Dunkin’ franchisee Colleen Bailey of Norridgewock, current Dunkin’ manager Heather Fletcher and assistant manager Jody Vigeant attended.

In October, Mozes submitted a petition signed by 60 neighbors to Unity’s Board of Selectmen stating their opposition to the Dunkin’ move and asking for more time for public comment.

Unity’s lone Dunkin’ is at The Depot Country Store on Depot Street. The new proposal, which was approved by the Unity Planning Board in September, will allow Dunkin’ a standalone 2,064-square-foot restaurant with a two-lane drive-thru and 18 parking spaces.

The entrance to the Dunkin’ would be off Vickery Lane where Mozes and her husband rent a house. Kristin Mozes and Dyer filed an official appeal to Unity Town Clerk Kari Hunt on Oct. 21. They hired Damariscotta attorney Peter W. Drum, who wrote in the appeal that the town’s planning board violated state law by violating the town’s land-use ordinance.

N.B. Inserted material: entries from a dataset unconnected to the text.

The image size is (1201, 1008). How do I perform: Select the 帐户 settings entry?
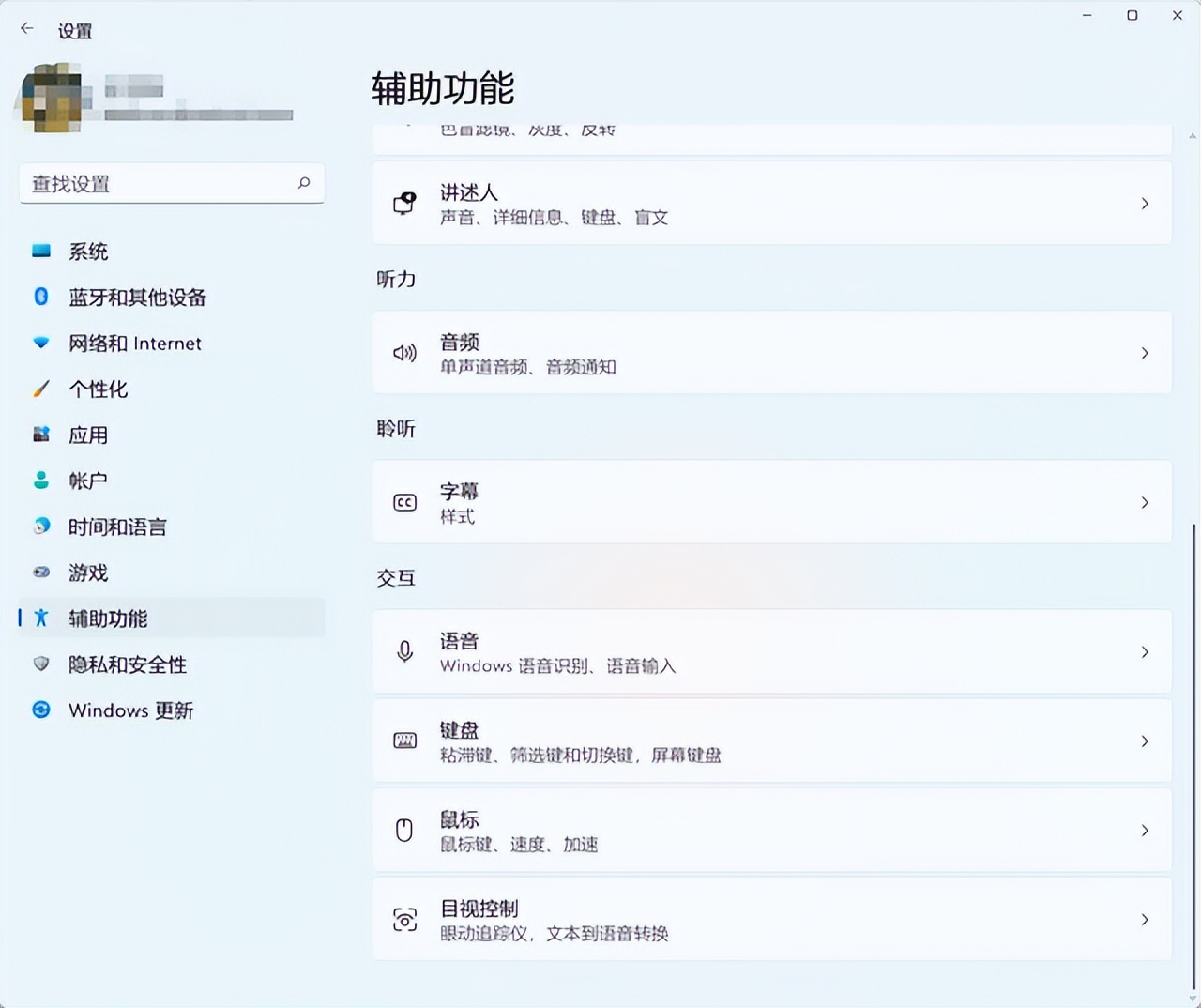click(x=41, y=481)
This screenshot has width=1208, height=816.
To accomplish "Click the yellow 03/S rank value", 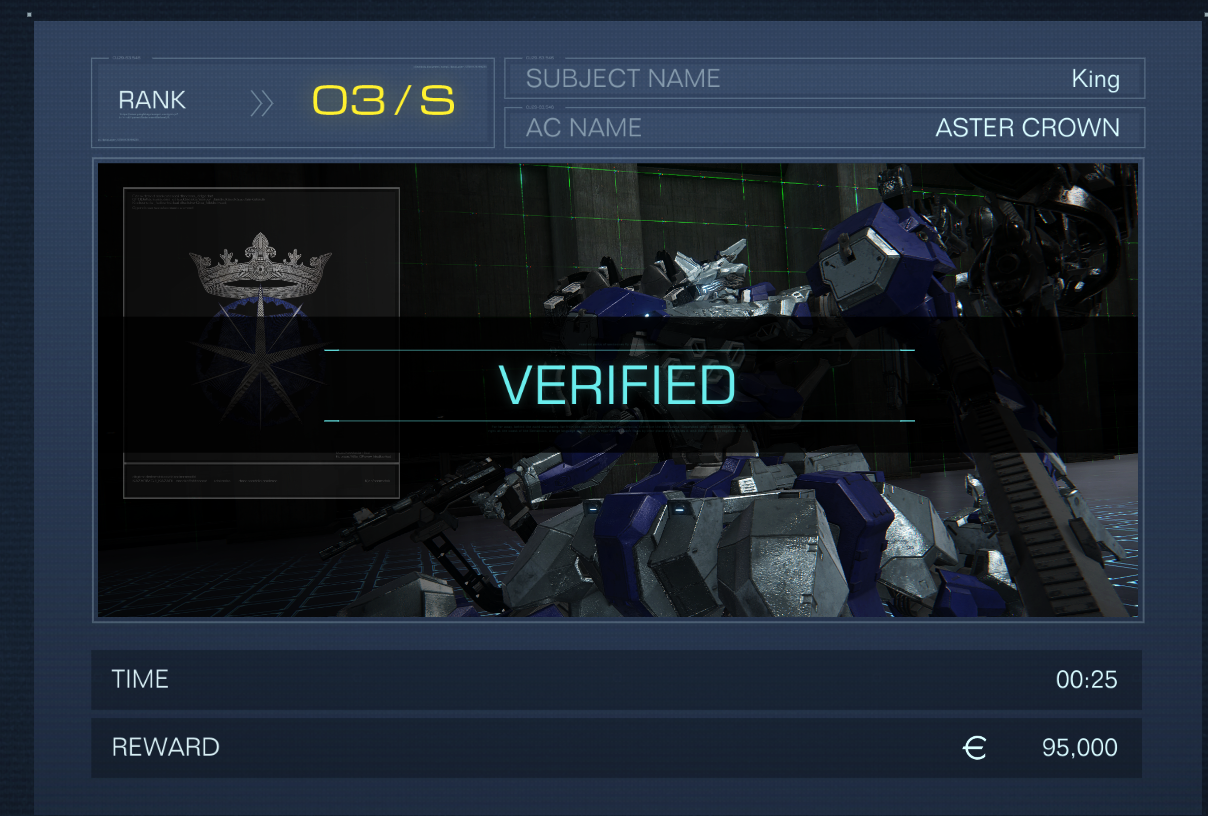I will coord(384,101).
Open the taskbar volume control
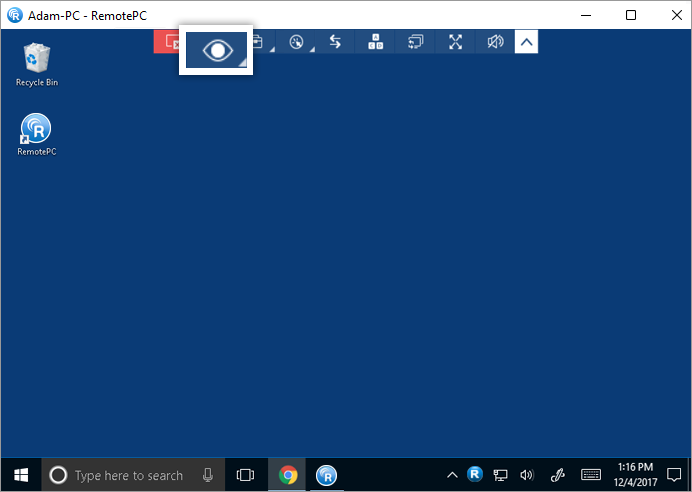The image size is (692, 492). click(x=527, y=475)
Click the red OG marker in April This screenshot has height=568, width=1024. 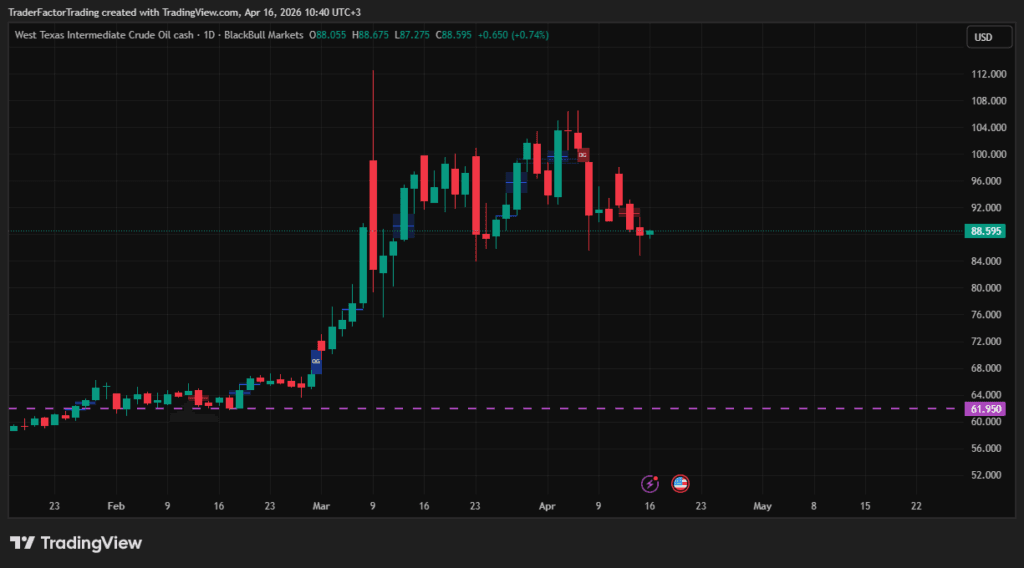[x=582, y=155]
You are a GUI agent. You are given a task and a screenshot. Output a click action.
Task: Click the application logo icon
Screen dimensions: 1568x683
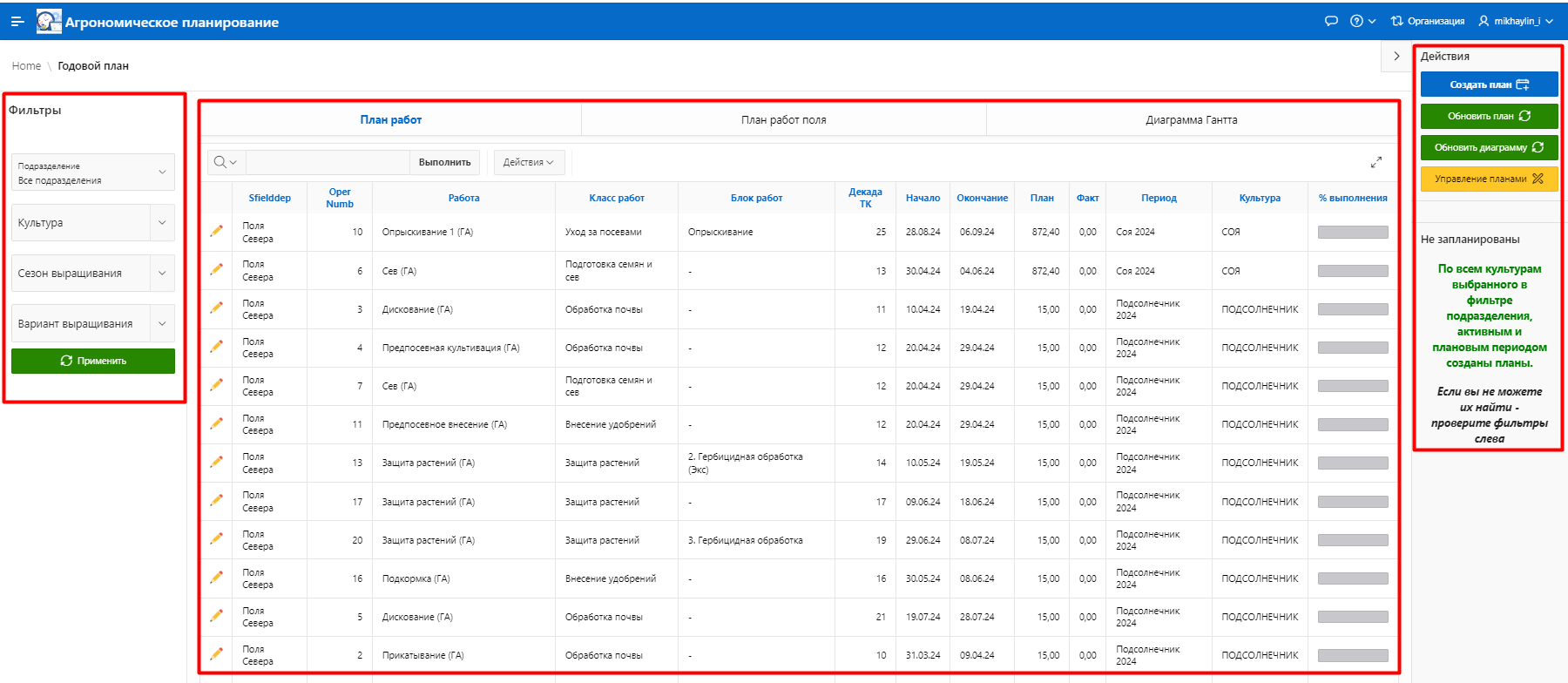(49, 22)
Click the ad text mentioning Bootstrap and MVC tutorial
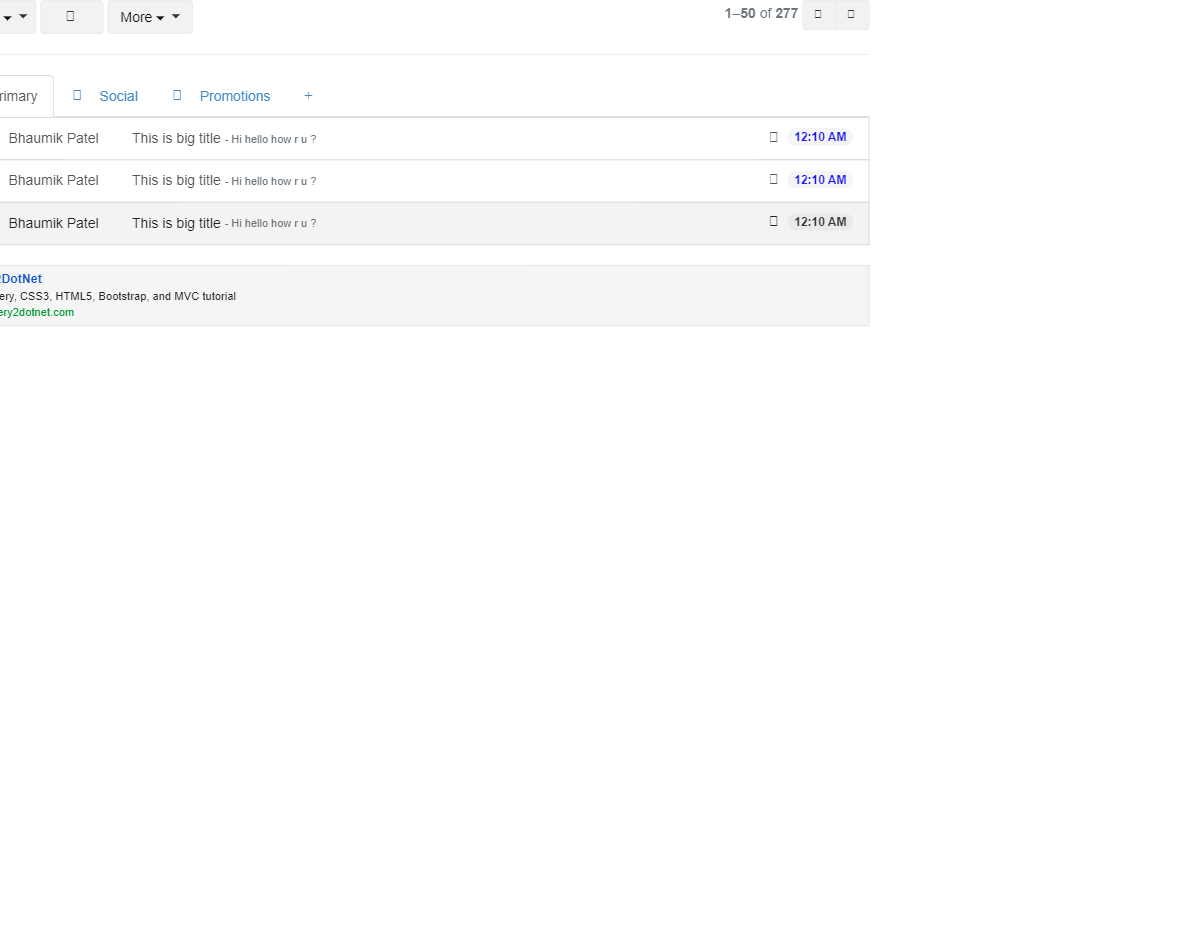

“The Unity Planning Board committed multiple violations of Maine law by disregarding numerous requirements of the ordinance and by failing to provide a written finding of facts and conclusion of law on the requirements of the land-use ordinance,” Drum wrote in the appeal.

In past interviews with the Morning Sentinel, Unity Select Board Chairperson Penny Picard Sampson disagreed with Mozes’s findings, saying that Unity’s downtown district is already commercial, all permits are in place and the project was thoroughly advertised.